Text section ::
════════════════════

Friday, January 16, 2009

Slumdog Millionaire goes the White tiger way!

“Slumdog millionaire”, well I saw this movie yesterday. The premise of the movie forced me to compare it with a recent literary success, the booker prize winning book “White Tiger” by Arvind Adiga. Both have been done extremely well and I personally loved their unique story-telling capabilities. But as a self-respecting Indian I have my own reservations against either of them.

The protagonists of both works, Balram of White Tiger and Jamal of Slumdog represent the shadowy underbelly of India. Both of them swim through the shit that they are born into to better pastures. Both of them suffer at the hands of the hostile system that encircles them. I more than agree to either of the assertions. Poverty, illiteracy, unemployment, corruption, religious hatred, I agree the list that constitutes India’s underbelly goes on.

But is it all what my country stands for? My country is not just about a bunch of con men gouging kid’s eyes to make them better beggars, neither is it a country of only slum-dwellers nor its all about corrupt feudalism. Of course there is religious fundamentalism, but we aren’t a country that advocates religious intolerance as a state policy like some of our neighbors. I want to quote a line from famous Akshay Kumar flick here. “India is a country that with 80% Hindus is happy with a Sikh PM ‘guided’ by his party’s Catholic chief and a Moslem President”. I am not jingoistic here, but can any other country imagine this? Can a Lord Swaraj Paul ever become the PM of England? On the contrary we never had had apartheid; we never had a holocaust or a Sarajevo of the 90s either.

Slumdog also focuses on forced prostitution. Ya there is forced prostitution, ya there is child prostitution. But is that totally non-existent in the western world? What about the innumerable cases of child-pornography that’s rampant in the US and Europe. Oh no I am sorry; I am not supposed to talk about the whiteman’s ugly side. Why? Oh that’s because no one buys that in UK or the US. If no one buys it, how on earth do I get my booker? How the hell will I get a Golden globe or probably an Oscar? That seems to be our author’s attitude.

════════════════════

Dataset items
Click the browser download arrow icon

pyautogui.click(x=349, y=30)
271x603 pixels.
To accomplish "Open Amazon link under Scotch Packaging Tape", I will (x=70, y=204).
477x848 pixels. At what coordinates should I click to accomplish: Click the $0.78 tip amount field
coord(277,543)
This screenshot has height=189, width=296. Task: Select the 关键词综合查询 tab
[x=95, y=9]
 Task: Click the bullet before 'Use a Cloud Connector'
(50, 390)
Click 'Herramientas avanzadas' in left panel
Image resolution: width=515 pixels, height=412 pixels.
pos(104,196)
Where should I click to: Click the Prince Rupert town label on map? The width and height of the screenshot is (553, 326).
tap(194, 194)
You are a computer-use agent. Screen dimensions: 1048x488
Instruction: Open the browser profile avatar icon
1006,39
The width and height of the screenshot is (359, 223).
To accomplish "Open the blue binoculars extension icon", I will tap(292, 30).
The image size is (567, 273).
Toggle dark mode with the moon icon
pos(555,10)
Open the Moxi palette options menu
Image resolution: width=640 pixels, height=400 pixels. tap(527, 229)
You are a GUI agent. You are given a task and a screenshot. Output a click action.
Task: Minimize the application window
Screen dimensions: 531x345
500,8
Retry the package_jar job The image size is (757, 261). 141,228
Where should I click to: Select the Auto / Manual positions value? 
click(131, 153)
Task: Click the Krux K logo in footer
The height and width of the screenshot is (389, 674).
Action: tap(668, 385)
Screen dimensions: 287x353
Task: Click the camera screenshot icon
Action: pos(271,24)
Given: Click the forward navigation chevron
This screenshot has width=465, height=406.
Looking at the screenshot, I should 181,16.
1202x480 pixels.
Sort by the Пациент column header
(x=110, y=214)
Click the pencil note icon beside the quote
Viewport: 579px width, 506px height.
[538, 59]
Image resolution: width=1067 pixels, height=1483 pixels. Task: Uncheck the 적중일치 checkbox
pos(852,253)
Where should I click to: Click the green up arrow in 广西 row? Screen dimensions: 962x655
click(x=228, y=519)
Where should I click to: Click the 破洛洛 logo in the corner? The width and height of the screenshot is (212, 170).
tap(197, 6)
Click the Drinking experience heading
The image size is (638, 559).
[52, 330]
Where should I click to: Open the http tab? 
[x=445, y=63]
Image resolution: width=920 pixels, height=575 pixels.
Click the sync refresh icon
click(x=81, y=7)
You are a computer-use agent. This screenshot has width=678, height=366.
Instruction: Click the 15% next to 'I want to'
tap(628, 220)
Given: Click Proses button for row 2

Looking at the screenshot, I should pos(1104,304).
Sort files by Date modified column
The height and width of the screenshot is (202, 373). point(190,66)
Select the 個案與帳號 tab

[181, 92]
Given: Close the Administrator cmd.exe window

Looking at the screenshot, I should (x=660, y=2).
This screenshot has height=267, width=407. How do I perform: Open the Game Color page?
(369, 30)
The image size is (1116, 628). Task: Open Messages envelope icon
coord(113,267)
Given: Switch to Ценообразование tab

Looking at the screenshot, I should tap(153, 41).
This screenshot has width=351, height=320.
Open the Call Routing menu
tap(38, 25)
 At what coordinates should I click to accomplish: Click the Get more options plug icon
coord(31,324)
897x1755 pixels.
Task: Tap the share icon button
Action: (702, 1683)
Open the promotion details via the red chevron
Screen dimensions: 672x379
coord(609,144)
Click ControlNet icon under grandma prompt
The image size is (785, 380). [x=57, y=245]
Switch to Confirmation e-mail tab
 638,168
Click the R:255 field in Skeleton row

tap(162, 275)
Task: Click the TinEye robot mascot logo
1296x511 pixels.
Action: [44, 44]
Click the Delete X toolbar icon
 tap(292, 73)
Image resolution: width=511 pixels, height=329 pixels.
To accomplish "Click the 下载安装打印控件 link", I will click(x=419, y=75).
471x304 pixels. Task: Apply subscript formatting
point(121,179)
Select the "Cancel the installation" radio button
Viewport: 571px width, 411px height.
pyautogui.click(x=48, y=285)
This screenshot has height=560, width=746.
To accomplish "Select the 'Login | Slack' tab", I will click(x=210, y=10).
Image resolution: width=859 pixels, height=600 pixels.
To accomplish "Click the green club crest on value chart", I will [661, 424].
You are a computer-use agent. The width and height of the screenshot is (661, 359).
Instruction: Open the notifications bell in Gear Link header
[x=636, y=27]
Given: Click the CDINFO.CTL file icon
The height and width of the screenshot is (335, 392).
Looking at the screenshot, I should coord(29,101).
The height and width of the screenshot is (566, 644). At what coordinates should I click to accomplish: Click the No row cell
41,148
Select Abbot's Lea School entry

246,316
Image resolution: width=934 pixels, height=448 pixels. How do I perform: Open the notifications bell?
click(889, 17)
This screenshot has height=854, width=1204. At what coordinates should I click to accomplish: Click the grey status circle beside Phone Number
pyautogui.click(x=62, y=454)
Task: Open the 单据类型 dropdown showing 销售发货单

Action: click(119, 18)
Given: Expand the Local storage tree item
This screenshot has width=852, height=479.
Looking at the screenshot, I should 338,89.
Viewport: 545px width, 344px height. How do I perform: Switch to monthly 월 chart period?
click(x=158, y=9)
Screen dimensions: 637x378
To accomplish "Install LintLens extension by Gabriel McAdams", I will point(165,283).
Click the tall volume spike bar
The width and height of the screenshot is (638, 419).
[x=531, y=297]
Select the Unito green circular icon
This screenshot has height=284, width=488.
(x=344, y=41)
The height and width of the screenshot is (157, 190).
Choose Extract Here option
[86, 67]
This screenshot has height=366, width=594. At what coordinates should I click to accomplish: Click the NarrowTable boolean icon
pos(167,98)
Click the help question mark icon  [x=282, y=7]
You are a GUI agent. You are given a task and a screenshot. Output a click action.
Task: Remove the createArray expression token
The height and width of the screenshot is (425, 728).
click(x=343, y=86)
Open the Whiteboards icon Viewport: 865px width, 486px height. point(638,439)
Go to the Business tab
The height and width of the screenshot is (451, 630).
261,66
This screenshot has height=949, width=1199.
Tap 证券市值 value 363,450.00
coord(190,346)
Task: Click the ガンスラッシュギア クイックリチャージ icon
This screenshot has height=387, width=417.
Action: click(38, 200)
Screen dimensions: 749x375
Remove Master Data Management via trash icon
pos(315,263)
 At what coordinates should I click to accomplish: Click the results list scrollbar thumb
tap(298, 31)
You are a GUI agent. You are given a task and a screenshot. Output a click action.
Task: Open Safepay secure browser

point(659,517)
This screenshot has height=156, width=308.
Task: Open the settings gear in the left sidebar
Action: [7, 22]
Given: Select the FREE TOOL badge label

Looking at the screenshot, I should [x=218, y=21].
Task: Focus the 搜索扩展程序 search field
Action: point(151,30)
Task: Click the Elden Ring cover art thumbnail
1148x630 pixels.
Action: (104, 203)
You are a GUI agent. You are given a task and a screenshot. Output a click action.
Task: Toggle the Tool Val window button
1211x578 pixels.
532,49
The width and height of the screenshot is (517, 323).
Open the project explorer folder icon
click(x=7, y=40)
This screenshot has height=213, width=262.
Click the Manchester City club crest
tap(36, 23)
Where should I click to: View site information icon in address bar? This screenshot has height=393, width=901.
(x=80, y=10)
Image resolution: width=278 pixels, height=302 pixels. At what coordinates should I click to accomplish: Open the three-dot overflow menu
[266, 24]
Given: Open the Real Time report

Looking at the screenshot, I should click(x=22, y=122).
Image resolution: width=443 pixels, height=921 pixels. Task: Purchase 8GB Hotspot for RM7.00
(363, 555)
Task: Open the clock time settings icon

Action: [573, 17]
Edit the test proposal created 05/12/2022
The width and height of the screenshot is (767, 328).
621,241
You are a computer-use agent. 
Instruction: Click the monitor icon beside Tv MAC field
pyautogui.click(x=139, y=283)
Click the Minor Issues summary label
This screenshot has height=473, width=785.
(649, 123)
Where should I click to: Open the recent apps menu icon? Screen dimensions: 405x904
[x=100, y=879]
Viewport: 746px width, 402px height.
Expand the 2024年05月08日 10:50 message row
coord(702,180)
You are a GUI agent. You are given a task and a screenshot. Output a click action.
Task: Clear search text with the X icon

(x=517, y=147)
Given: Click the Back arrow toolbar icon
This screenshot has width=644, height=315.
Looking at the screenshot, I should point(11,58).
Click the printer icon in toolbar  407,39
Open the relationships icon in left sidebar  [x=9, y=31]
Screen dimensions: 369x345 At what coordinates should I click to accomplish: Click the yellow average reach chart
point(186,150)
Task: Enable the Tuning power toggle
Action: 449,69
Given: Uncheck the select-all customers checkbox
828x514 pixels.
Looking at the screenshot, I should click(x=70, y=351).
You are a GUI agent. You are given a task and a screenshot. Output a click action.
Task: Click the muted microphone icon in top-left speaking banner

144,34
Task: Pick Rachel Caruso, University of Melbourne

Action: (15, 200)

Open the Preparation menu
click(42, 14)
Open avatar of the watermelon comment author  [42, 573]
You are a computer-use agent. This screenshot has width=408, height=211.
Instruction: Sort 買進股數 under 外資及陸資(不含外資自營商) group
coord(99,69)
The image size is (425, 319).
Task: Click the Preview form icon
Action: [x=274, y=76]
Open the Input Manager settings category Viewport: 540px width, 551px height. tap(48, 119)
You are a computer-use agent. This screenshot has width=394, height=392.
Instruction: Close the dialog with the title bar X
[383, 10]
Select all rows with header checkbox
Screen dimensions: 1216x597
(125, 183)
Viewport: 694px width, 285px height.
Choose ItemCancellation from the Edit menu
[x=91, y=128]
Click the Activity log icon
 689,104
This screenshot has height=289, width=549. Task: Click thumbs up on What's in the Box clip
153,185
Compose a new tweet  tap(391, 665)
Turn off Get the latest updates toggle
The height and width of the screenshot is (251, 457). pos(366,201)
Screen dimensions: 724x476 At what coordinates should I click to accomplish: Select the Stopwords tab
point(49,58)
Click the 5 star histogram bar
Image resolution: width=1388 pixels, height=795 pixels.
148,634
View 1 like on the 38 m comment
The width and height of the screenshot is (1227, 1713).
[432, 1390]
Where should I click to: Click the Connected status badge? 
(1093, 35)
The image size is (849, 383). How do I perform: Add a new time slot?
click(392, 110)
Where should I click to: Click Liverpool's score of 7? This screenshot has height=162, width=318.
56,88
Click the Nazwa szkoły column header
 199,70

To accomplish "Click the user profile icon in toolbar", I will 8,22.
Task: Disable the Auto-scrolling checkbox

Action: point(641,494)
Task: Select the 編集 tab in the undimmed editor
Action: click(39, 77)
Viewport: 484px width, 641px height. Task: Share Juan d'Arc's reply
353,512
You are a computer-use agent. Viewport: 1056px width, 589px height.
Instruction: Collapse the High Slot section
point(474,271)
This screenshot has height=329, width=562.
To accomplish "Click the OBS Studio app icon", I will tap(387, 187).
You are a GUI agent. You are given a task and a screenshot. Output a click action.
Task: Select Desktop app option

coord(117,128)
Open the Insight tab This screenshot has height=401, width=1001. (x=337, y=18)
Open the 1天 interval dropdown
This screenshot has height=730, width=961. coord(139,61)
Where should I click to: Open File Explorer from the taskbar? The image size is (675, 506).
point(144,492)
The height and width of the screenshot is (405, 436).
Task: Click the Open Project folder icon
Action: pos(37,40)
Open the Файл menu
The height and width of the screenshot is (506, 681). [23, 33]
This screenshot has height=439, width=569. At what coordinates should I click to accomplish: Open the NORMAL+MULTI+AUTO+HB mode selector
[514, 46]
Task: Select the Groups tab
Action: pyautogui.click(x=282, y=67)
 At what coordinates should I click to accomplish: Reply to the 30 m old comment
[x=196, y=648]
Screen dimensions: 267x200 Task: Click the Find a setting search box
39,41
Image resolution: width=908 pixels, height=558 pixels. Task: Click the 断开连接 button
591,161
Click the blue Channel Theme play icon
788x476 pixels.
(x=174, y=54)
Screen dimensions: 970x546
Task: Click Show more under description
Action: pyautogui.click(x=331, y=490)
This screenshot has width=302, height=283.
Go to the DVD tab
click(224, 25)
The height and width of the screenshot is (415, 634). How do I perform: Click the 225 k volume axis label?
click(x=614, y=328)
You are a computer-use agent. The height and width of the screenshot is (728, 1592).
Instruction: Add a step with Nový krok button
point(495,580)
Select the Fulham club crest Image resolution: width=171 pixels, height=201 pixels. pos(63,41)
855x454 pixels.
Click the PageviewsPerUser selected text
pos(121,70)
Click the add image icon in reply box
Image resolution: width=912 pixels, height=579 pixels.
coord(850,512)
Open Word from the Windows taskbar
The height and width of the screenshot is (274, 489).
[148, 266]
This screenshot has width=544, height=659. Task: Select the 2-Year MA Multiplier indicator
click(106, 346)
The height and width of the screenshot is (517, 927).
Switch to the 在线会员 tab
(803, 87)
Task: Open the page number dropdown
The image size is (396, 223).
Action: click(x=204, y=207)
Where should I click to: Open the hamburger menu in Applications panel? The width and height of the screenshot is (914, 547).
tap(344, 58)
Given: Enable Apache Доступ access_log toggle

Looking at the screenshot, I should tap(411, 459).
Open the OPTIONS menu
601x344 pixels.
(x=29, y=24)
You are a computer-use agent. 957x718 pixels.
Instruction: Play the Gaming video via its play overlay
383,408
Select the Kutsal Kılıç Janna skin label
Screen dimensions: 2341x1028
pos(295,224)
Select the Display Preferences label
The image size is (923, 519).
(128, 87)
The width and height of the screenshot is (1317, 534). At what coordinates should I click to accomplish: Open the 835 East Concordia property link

════════════════════

Exercises ::
A: From the blog post on Slumdog Millionaire, extract the passage that begins at the words "But is it all" and stops after the words "the 90s either.", copying it word for word.
B: Answer these questions using the blog post on Slumdog Millionaire:
(i) Which prize did the book White Tiger win?
(ii) What is the name of the protagonist of Slumdog Millionaire?
(iii) The writer quotes a line from a film associated with which actor?
C: List every item that the blog post on Slumdog Millionaire names as part of the list that constitutes India's underbelly.

Responses by item number ::
A:
But is it all what my country stands for? My country is not just about a bunch of con men gouging kid’s eyes to make them better beggars, neither is it a country of only slum-dwellers nor its all about corrupt feudalism. Of course there is religious fundamentalism, but we aren’t a country that advocates religious intolerance as a state policy like some of our neighbors. I want to quote a line from famous Akshay Kumar flick here. “India is a country that with 80% Hindus is happy with a Sikh PM ‘guided’ by his party’s Catholic chief and a Moslem President”. I am not jingoistic here, but can any other country imagine this? Can a Lord Swaraj Paul ever become the PM of England? On the contrary we never had had apartheid; we never had a holocaust or a Sarajevo of the 90s either.

B:
(i) The Booker Prize
(ii) Jamal
(iii) Akshay Kumar

C: Poverty, illiteracy, unemployment, corruption, religious hatred